Wa Lone developed a hunger for news at an early age, huddled round the one television of the village.
"Sometimes he would play at being an anchor," his younger brother Thura Aung told Reuters late last year. "He always said he wanted to be a reporter in the future."
Wa Lone finished school, but lack of funds meant he had to drop out of technical college at 16.
Around 2004 he went to live in a Buddhist monastery in Mawlamyine where his uncle was a monk. He would wake at dawn to cook and clean before going off to a job he had found in a photography shop. Later he would start his own photo business with his brother.
In December 2010, the brothers moved to Yangon, where they re-established their photo-services business, according to Reuters. Wa Lone also joined a media training school and began to learn English.
Six months later he got his first journalism job on a weekly paper, the People's Age. The editor at the time was Pe Myint -- now Myanmar's Minister of Information -- according to Reuters.
Wa Lone joined Reuters in July 2016 a couple of months after he married Pan Ei Mon and just as the Rohingya crisis erupted. His first story on the Reuters website was about a UN human rights investigator pointing the finger at the government.
"Wa Lone was in the first group in reporting about eight Rohingya women and girls raped at U Shey Kya village in Northern Maungdaw Township after the 9th October, 2016 attack," Nay San Lwin, a Myanmar activist and blogger, told CNN. "A couple of days before his wedding he was in Maungdaw reporting about the Rohingya."
He still found time to write a children's book, "The Gardener," which was published in Burmese and English and contained an environmental message.
But his diligent reporting apparently proved too much for the Myanmar government and he was arrested in December 2017. Wa Lone has yet to see his new daughter, who was born just three weeks ago.
A poet from Rakhine state
Arrested with Wa Lone was his friend and colleague Kyaw Soe Oo, 28, who was a poet before becoming a journalist.
Hailing from Rakhine state, he started his career as a journalist with the online Rakhine Development News.
An ethnic Buddhist, Kyaw Soe Oo had five siblings, according to Reuters.
"He is a good elder brother," his sister, Nyo Nyo Aye, told Reuters following her brother's arrest last year. "He was always with books.

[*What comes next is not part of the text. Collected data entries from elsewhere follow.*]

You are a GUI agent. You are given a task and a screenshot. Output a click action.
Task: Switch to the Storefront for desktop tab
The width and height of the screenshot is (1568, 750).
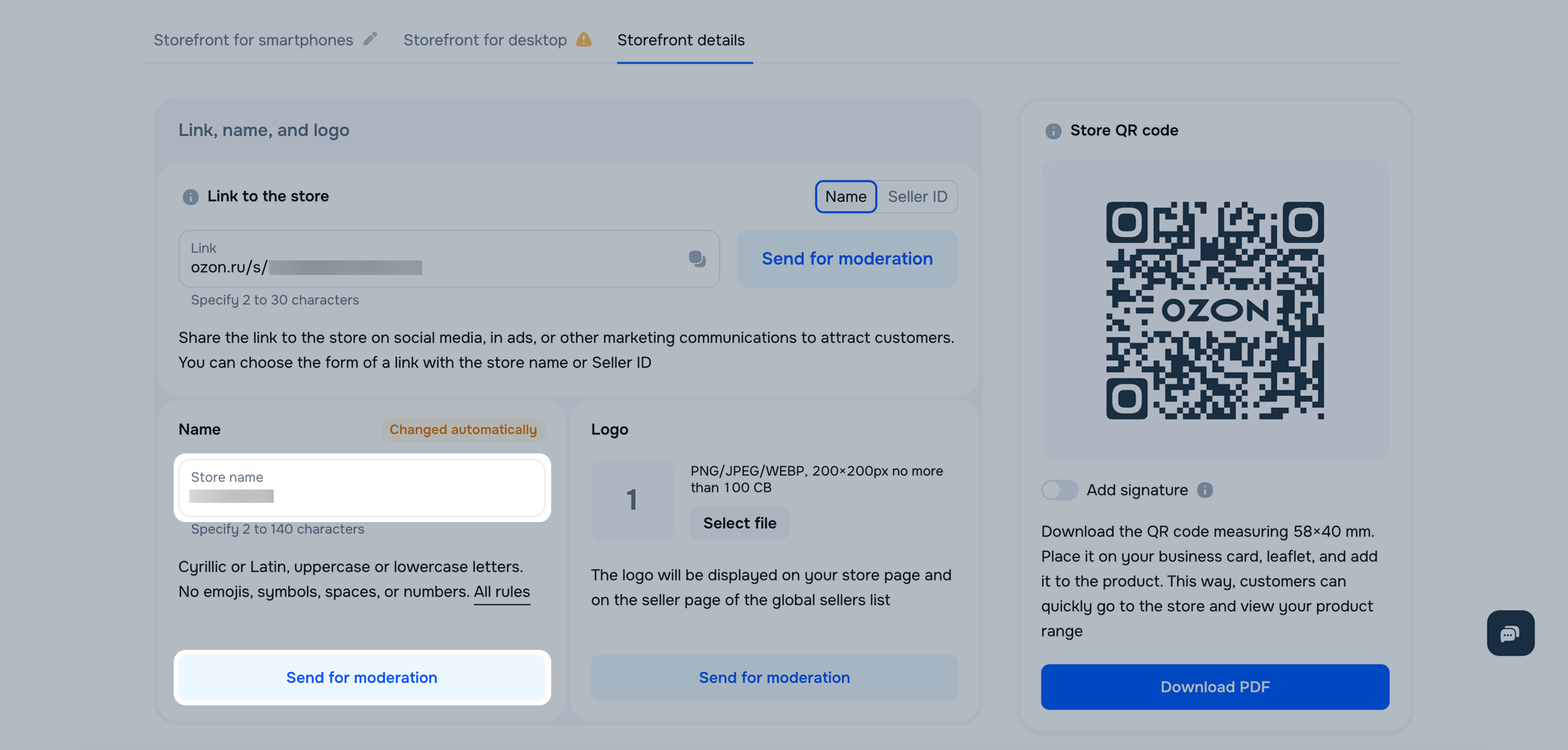(x=484, y=40)
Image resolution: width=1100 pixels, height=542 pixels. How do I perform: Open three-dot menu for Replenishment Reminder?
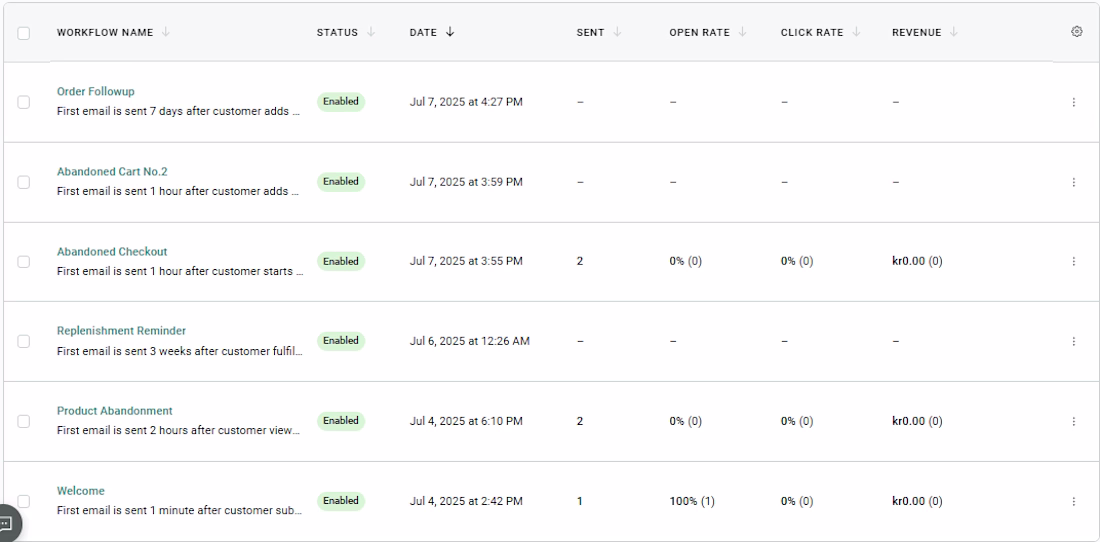(1074, 341)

He went to the bookstore or second-hand booksellers. He spent all his money buying books."
He had only been a journalist with Reuters for three months before being arrested.
"Both have good humanity," Nay San Lwin, the activist, told CNN. "Unlike other Burmese journalists in Myanmar, they called us Rohingya. They reported about us tirelessly. We are very sad they have been sentenced to seven years with hard labor for reporting our issue. We are praying for them."
Kyaw Soe Oo has a three-year-old daughter. Following the announcement of the verdict on Monday, his wife, Chit Su Win, burst into tears, Reuters reported.